* _Exercise requirements_
Please print, exactly as written, the line containing "Instruction: Click thumbs-up" and each line after it through the end of the material; pictures stay out.
Material provided below:
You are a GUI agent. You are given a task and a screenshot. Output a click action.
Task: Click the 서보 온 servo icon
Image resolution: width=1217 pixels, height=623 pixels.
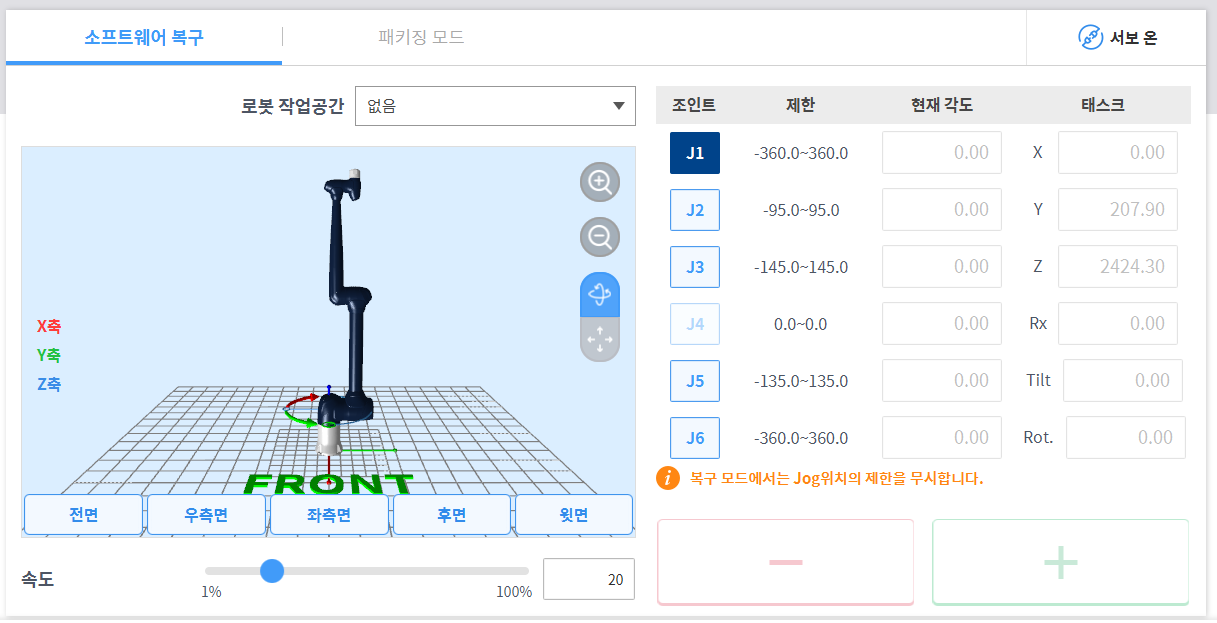point(1090,38)
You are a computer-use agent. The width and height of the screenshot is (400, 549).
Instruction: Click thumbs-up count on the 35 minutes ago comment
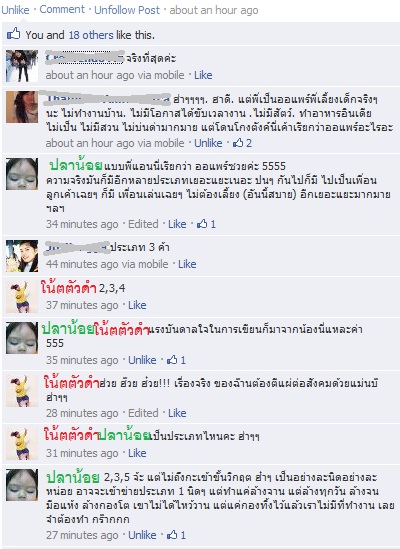point(176,360)
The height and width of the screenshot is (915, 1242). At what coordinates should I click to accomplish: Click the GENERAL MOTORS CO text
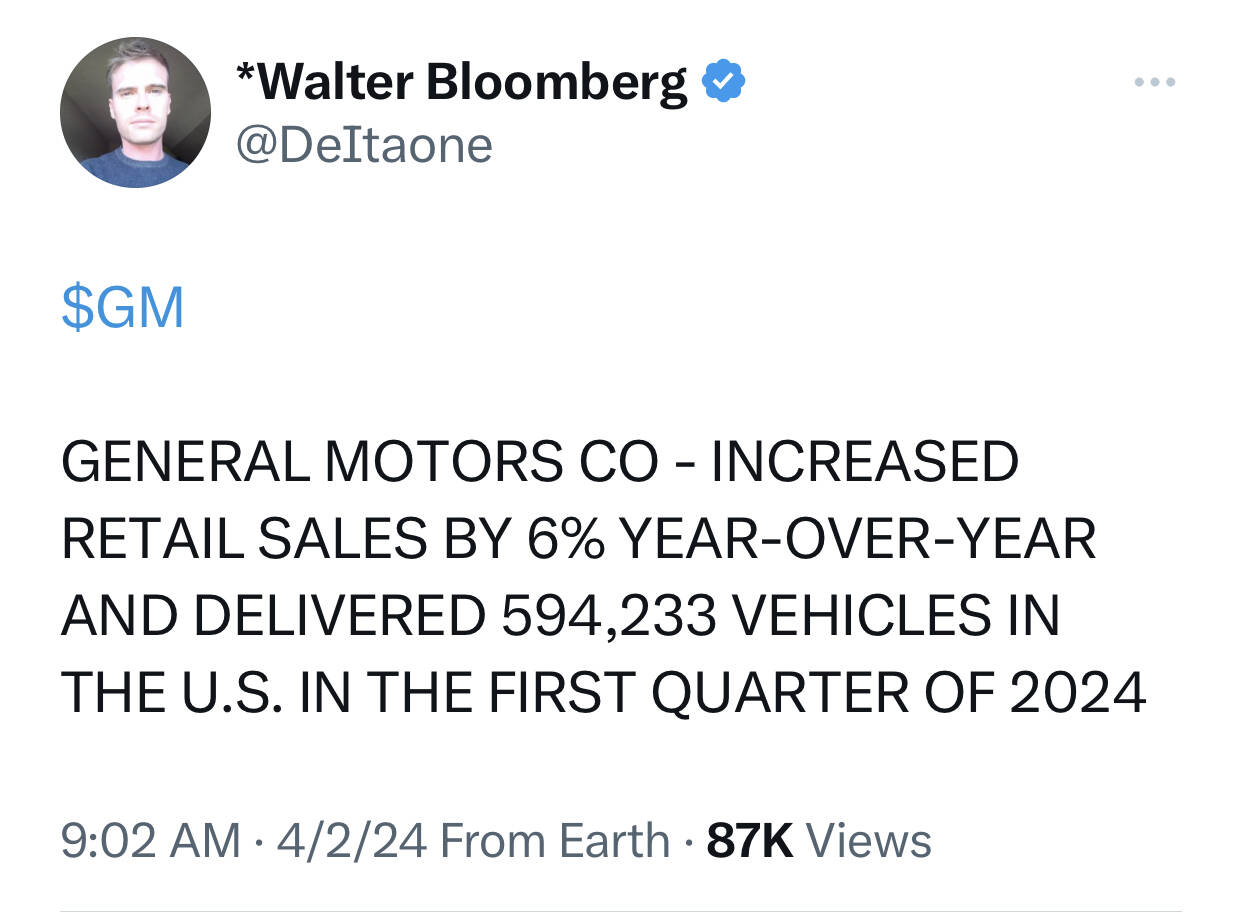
End of Material provided.
* _Response to this task_
Instruction: Click thumbs-up count on the 35 minutes ago comment
point(176,360)
The height and width of the screenshot is (915, 1242). At what coordinates should I click to accomplish: Click the GENERAL MOTORS CO text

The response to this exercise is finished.